2.   The formal charges alleged the following violations of the Rules of Professional Conduct:Rule 1.1:(a) A lawyer shall provide competent representation to a client.   Competent representation requires the legal knowledge, skill, thoroughness and preparation necessary for the representation.(b) A lawyer is required to comply with the minimum requirements of continuing legal education as prescribed by the Louisiana Supreme Court rule.Rule 1.3:(a) A lawyer shall act with reasonable diligence and promptness in representing a client.Rule 1.4:(a) A lawyer shall keep a client reasonably informed about the status of a matter and promptly comply with reasonable requests for information.(b) The lawyer shall give the client sufficient information to participate intelligently in decisions concerning the objectives of the representation and the means by which they are to be pursued, to the extent the client is willing and able to do so.Rule 5.5:A lawyer shall not:(a) Practice law in a jurisdiction where doing so violates the regulation of the legal profession in that jurisdiction;  or(b) Assist a person who is not a member of the bar in the performance of activity that constitutes the unauthorized practice of law.Rule 8.1:A lawyer in connection with a disciplinary matter shall not:(a) Knowingly make a false statement of material fact;  or(b) Fail to disclose a fact necessary to correct a misapprehension known by the person to have arisen in the matter;  or knowingly fail to respond to a lawful demand for information from a disciplinary authority;(c) Fail to cooperate with the Committee on Professional Responsibility in its investigation of any matter before it.Rule 8.4:It is professional misconduct for a lawyer to:(a) Violate or attempt to violate the Rules of Professional Conduct, knowingly assist or induce another to do so, or do so through the acts of another;(c) Engage in conduct involving fraud, deceit, dishonesty or misrepresentation;(d) Engage in conduct that is prejudicial to the administration of justice;(g) Except upon the expressed assertion of a constitutional privilege, to fail to cooperate with the Committee on Professional Responsibility in its investigation of alleged misconduct.

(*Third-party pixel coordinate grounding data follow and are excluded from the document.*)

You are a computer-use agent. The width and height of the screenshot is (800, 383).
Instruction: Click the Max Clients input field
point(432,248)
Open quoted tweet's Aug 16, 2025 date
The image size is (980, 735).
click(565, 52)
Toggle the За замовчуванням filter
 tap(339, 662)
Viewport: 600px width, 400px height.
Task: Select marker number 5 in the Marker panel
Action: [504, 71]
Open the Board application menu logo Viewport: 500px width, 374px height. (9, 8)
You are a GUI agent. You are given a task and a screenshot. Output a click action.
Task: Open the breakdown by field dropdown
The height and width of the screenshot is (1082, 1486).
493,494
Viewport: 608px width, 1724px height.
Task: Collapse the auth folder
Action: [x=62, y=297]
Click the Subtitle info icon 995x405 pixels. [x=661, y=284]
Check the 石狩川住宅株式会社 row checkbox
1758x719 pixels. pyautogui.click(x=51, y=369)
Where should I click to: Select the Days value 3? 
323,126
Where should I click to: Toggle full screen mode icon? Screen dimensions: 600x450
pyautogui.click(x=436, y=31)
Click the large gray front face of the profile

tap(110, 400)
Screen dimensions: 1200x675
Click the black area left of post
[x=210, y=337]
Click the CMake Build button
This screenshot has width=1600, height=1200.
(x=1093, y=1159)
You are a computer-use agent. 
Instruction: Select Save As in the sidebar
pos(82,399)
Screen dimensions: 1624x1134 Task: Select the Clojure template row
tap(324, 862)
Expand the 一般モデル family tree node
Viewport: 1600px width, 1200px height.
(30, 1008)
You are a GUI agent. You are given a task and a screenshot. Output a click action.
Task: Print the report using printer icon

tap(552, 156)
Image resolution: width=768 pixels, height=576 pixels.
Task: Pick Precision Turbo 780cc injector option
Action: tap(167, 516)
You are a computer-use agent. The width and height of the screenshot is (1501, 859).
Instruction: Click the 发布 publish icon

3.   The respondent became ineligible to practice in November, 1993.   In correspondence dated February, 1994 and March 9, 1995, the respondent wrote to his client regarding her uninsured motorist coverage.   There was no mention of disengaging his services.   Also, on March 9, the respondent wrote to counsel for LIGA, Christopher Lozes, advising of the types of insurance his “client ” had.   On March 21, 1995, the respondent again wrote Mr. Lozes stating that he “would prefer to await [the U.M. carrier's] decision regarding my client's claim before voluntarily dismissing her claim against LIGA.” Finally, on March 25, 1995, the respondent wrote to the CDC clerk of court advising of, in his capacity as counsel for Ms. Morris in her lawsuit, his change of address.

4.   ABA Standard 4.42 provides suspension is generally appropriate when a lawyer knowingly fails to perform services for a client and causes injury or potential injury to a client.   ABA Standard 6.12 provides suspension is also appropriate when a lawyer knows that false statements or documents are being submitted to the Court or that material information is improperly being withheld.   ABA Standard 8.2 provides suspension is also generally appropriate when a lawyer has been reprimanded for the same or similar misconduct and engages in further similar acts of misconduct that caused injury or potential injury to a client, the public, the legal system or the profession.

5.   While the disciplinary board noted the lack of selfish motive as the only mitigating factor, it recognized the following factors in aggravation:  prior disciplinary offenses (1/30/90-private reprimand for failure to communicate with a client and the Committee on Professional Responsibility;  1/12/95-admonition for failure to cooperate in Committee on Professional Responsibility investigation);  refusal to acknowledge wrongful nature of conduct as evidence by his misrepresentation that he did not engage in the unauthorized practice of law when there is evidence to the contrary;  and vulnerability of victim.

 PER CURIAM.* FN* Marcus, J. not on panel.   Rule IV, Part II, § 3.